When Canada’s largest Class I railroad swept in to snatch the smallest one in the U.S. in May, a major shareholder urged it to back off. TCI Fund Management pointed out that Canadian National was taking a potentially ruinous gamble by agreeing to buy Kansas City Southern . Now a scenario even worse than what TCI imagined appears possible.
The first step in the acquisition is to have the Surface Transportation Board approve a voting trust funded but not controlled by Canadian National that would acquire Kansas City Southern for what was originally $325 a share in cash plus Canadian National stock. That decision is pending.
The two companies made a joint filing on Tuesday arguing for approval of the trust and emphasizing what they say are the deal’s pro-competitive qualities. But The Wall Street Journal reported that President Biden might issue an executive order as soon as this week targeting concentration in the ocean and rail shipping industries. That would make consolidation—already a fraught issue for North American freight railroads—even tougher.
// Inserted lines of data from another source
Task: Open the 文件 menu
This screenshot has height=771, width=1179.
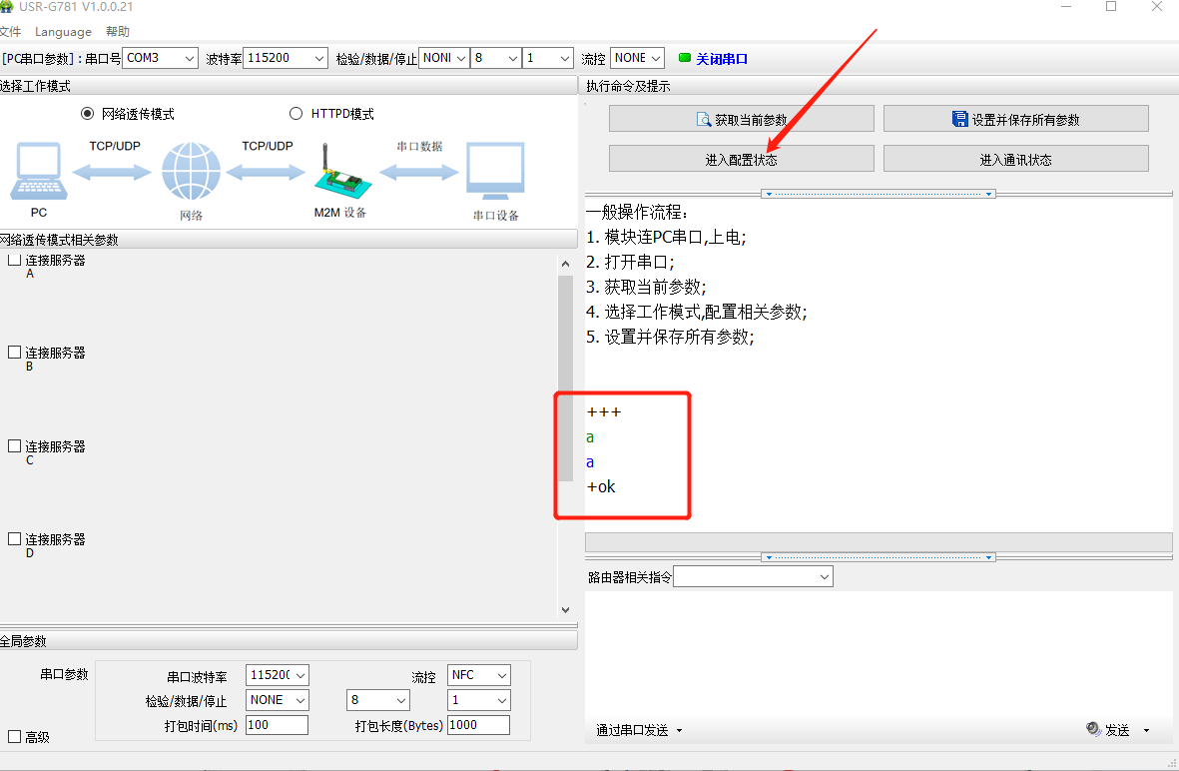Action: pos(10,32)
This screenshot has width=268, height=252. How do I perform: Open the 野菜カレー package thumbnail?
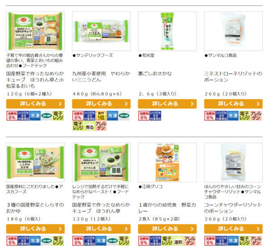168,163
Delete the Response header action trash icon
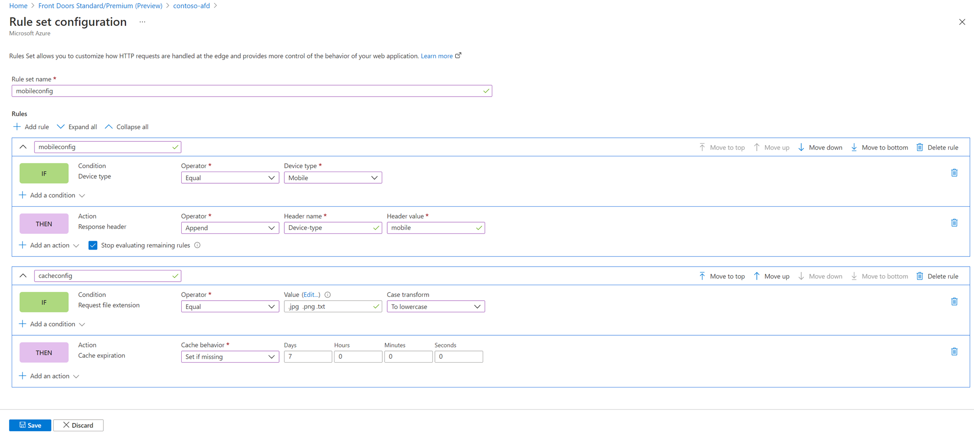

If the voting trust isn’t approved, Canadian National might be out $1.7 billion plus expenses accrued so far. That is the sum of a termination fee due to Kansas City Southern’s original suitor, Canadian Pacific , and a reverse breakup fee. If it is approved but the merger eventually isn’t by the STB, then the voting trust would have to dispose of its shares, potentially at a substantial loss. The premium between the pre-offer value of Kansas City Southern and the price Canadian National will have paid is about $14 billion. That was the scenario TCI feared.